Go through the lines below and retype each one exactly.

(RECORDS SUPPLIED begins)

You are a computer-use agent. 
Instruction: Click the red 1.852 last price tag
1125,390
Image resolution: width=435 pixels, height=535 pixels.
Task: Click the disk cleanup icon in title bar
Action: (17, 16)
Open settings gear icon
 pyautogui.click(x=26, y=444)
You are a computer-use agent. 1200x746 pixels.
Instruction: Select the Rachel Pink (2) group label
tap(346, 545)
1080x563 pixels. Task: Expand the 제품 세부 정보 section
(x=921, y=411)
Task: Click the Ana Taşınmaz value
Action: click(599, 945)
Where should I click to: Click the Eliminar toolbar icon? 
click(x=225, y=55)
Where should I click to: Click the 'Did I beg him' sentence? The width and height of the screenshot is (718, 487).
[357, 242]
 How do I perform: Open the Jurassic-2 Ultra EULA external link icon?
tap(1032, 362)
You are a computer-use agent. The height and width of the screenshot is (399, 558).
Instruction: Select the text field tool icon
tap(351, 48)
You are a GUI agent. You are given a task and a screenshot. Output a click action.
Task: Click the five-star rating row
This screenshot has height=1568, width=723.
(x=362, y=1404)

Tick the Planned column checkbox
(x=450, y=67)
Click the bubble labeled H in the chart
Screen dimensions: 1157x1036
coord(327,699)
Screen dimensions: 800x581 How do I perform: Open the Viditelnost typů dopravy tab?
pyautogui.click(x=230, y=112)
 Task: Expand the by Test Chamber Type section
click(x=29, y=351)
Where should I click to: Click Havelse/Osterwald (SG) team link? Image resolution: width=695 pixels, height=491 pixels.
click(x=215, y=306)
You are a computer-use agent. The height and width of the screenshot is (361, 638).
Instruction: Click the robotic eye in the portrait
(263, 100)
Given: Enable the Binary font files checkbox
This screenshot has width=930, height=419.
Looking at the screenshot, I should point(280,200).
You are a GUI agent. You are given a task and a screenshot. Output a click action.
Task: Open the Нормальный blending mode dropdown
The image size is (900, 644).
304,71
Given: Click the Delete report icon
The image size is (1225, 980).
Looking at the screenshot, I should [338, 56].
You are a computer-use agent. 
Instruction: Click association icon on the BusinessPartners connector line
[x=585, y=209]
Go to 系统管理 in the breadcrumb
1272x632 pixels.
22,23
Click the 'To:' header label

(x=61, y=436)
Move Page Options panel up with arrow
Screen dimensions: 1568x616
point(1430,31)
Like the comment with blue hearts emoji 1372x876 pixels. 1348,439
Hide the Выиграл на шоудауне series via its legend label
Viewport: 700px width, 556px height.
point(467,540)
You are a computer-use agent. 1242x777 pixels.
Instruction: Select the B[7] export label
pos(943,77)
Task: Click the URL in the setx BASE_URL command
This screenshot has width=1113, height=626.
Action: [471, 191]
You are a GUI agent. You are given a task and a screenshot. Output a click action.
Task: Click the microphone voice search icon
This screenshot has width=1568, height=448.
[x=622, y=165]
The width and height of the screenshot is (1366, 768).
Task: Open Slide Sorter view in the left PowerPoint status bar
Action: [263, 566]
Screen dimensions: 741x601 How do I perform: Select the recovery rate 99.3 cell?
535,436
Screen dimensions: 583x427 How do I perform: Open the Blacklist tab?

(RECORDS SUPPLIED ends)

= THE ANSWER =
You are a computer-use agent. 
Instruction: Click the red 1.852 last price tag
1125,390
Image resolution: width=435 pixels, height=535 pixels.
Task: Click the disk cleanup icon in title bar
Action: (17, 16)
Open settings gear icon
 pyautogui.click(x=26, y=444)
You are a computer-use agent. 1200x746 pixels.
Instruction: Select the Rachel Pink (2) group label
tap(346, 545)
1080x563 pixels. Task: Expand the 제품 세부 정보 section
(x=921, y=411)
Task: Click the Ana Taşınmaz value
Action: click(599, 945)
Where should I click to: Click the Eliminar toolbar icon? 
click(x=225, y=55)
Where should I click to: Click the 'Did I beg him' sentence? The width and height of the screenshot is (718, 487).
[357, 242]
 How do I perform: Open the Jurassic-2 Ultra EULA external link icon?
tap(1032, 362)
You are a computer-use agent. The height and width of the screenshot is (399, 558).
Instruction: Select the text field tool icon
tap(351, 48)
You are a GUI agent. You are given a task and a screenshot. Output a click action.
Task: Click the five-star rating row
This screenshot has height=1568, width=723.
(x=362, y=1404)

Tick the Planned column checkbox
(x=450, y=67)
Click the bubble labeled H in the chart
Screen dimensions: 1157x1036
coord(327,699)
Screen dimensions: 800x581 How do I perform: Open the Viditelnost typů dopravy tab?
pyautogui.click(x=230, y=112)
 Task: Expand the by Test Chamber Type section
click(x=29, y=351)
Where should I click to: Click Havelse/Osterwald (SG) team link? Image resolution: width=695 pixels, height=491 pixels.
click(x=215, y=306)
You are a computer-use agent. The height and width of the screenshot is (361, 638).
Instruction: Click the robotic eye in the portrait
(263, 100)
Given: Enable the Binary font files checkbox
This screenshot has width=930, height=419.
Looking at the screenshot, I should point(280,200).
You are a GUI agent. You are given a task and a screenshot. Output a click action.
Task: Open the Нормальный blending mode dropdown
The image size is (900, 644).
304,71
Given: Click the Delete report icon
The image size is (1225, 980).
Looking at the screenshot, I should [338, 56].
You are a computer-use agent. 
Instruction: Click association icon on the BusinessPartners connector line
[x=585, y=209]
Go to 系统管理 in the breadcrumb
1272x632 pixels.
22,23
Click the 'To:' header label

(x=61, y=436)
Move Page Options panel up with arrow
Screen dimensions: 1568x616
point(1430,31)
Like the comment with blue hearts emoji 1372x876 pixels. 1348,439
Hide the Выиграл на шоудауне series via its legend label
Viewport: 700px width, 556px height.
point(467,540)
You are a computer-use agent. 1242x777 pixels.
Instruction: Select the B[7] export label
pos(943,77)
Task: Click the URL in the setx BASE_URL command
This screenshot has width=1113, height=626.
Action: [471, 191]
You are a GUI agent. You are given a task and a screenshot. Output a click action.
Task: Click the microphone voice search icon
This screenshot has width=1568, height=448.
[x=622, y=165]
The width and height of the screenshot is (1366, 768).
Task: Open Slide Sorter view in the left PowerPoint status bar
Action: [263, 566]
Screen dimensions: 741x601 How do I perform: Select the recovery rate 99.3 cell?
535,436
Screen dimensions: 583x427 How do I perform: Open the Blacklist tab?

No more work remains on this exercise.